23 The border of the children of Reuben was the bank of the Jordan. This was the inheritance of the children of Reuben according to their families, the cities and its villages.
De grens van Ruben was de Jordaanstreek. Dit is het erfdeel van de families der Rubenieten: de steden met de bijbehorende dorpen.
24 Moses gave to the tribe of Gad, to the children of Gad, according to their families.
Ook aan de families van de stam der Gadieten had Moses haar deel toegewezen.
25 Their border was Jazer, and all the cities of Gilead, and half the land of the children of Ammon, to Aroer that is near Rabbah;
Zij kregen het gebied van Jazer, met alle steden van Gilad, en het halve land der Ammonieten tot aan Aroër tegenover Rabba;
26 and from Heshbon to Ramath Mizpeh, and Betonim; and from Mahanaim to the border of Debir;
vervolgens het gebied van Chesjbon tot Ramat-Hammispe en Betonim, en dat van Machanáim tot aan het gebied van Debir;
27 and in the valley, Beth Haram, Beth Nimrah, Succoth, and Zaphon, the rest of the kingdom of Sihon king of Heshbon, the Jordan’s bank, to the uttermost part of the sea of Chinnereth beyond the Jordan eastward.
verder in de vlakte: Bet-Haram en Bet-Nimra, Soekkot en Safon met de rest van het rijk van Sichon, den koning van Chesjbon, en de Jordaanstreek, ten oosten van de Jordaan tot waar het meer van Gennezaret eindigt.
28 This is the inheritance of the children of Gad according to their families, the cities and its villages.
Dit is het erfdeel van de families der Gadieten: de steden met haar dorpen.
29 Moses gave an inheritance to the half-tribe of Manasseh.
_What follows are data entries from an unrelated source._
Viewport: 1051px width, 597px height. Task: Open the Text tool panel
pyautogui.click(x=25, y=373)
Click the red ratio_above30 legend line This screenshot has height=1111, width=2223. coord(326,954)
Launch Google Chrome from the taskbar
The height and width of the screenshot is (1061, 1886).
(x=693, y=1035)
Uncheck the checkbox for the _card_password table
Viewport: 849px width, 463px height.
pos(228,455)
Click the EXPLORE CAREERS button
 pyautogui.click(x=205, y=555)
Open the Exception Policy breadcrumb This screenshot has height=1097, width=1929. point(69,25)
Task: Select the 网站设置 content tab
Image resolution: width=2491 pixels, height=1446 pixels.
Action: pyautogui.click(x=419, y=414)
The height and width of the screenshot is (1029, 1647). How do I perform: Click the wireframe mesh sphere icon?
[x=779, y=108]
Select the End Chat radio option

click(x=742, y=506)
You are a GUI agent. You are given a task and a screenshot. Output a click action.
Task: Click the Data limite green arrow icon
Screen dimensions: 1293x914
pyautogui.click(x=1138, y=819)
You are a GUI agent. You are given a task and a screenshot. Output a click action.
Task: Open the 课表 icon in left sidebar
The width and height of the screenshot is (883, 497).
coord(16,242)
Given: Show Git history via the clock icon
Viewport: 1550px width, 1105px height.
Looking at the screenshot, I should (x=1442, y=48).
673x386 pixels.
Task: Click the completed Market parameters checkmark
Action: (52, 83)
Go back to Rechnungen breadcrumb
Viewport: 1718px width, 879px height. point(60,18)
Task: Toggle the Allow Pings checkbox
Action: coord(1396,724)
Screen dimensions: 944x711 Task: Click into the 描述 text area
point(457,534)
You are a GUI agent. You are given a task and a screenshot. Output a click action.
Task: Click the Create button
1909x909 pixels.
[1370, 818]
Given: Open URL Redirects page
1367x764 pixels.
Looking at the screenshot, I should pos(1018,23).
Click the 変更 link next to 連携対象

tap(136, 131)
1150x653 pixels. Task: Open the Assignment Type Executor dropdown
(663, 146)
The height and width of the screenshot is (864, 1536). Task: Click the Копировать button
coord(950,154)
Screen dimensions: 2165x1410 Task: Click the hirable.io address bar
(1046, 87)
It was for the half-tribe of the children of Manasseh according to their families.
Aan de families van de halve stam van Manasse had Moses eveneens haar deel toegewezen.
30 Their border was from Mahanaim, all Bashan, all the kingdom of Og king of Bashan, and all the villages of Jair, which are in Bashan, sixty cities.
Zij kregen heel het gebied van Basjan, van Machanáim af, en het hele rijk van Og, den koning van Basjan; vervolgens alle kampementen van Jaïr in Basjan, zestig steden;
31 Half Gilead, Ashtaroth, and Edrei, the cities of the kingdom of Og in Bashan, were for the children of Machir the son of Manasseh, even for the half of the children of Machir according to their families.
half Gilad met Asjtarot en Edréi, steden van het rijk van Og in Basjan, was voor de families der zonen van Makir, den zoon van Manasse, of liever gezegd van de helft der zonen van Makir.
32 These are the inheritances which Moses distributed in the plains of Moab, beyond the Jordan at Jericho, eastward.
Dit zijn de erfdelen, die Moses had toegewezen in de vlakte van Moab, aan de overzijde van de Jordaan, ten oosten van Jericho.
33 But Moses gave no inheritance to the tribe of Levi. The LORD, the God of Israel, is their inheritance, as he spoke to them.
Maar aan de stam Levi heeft Moses geen erfdeel gegeven; Jahweh, Israëls God, moest hun erfdeel zijn, zoals hij hun had gezegd.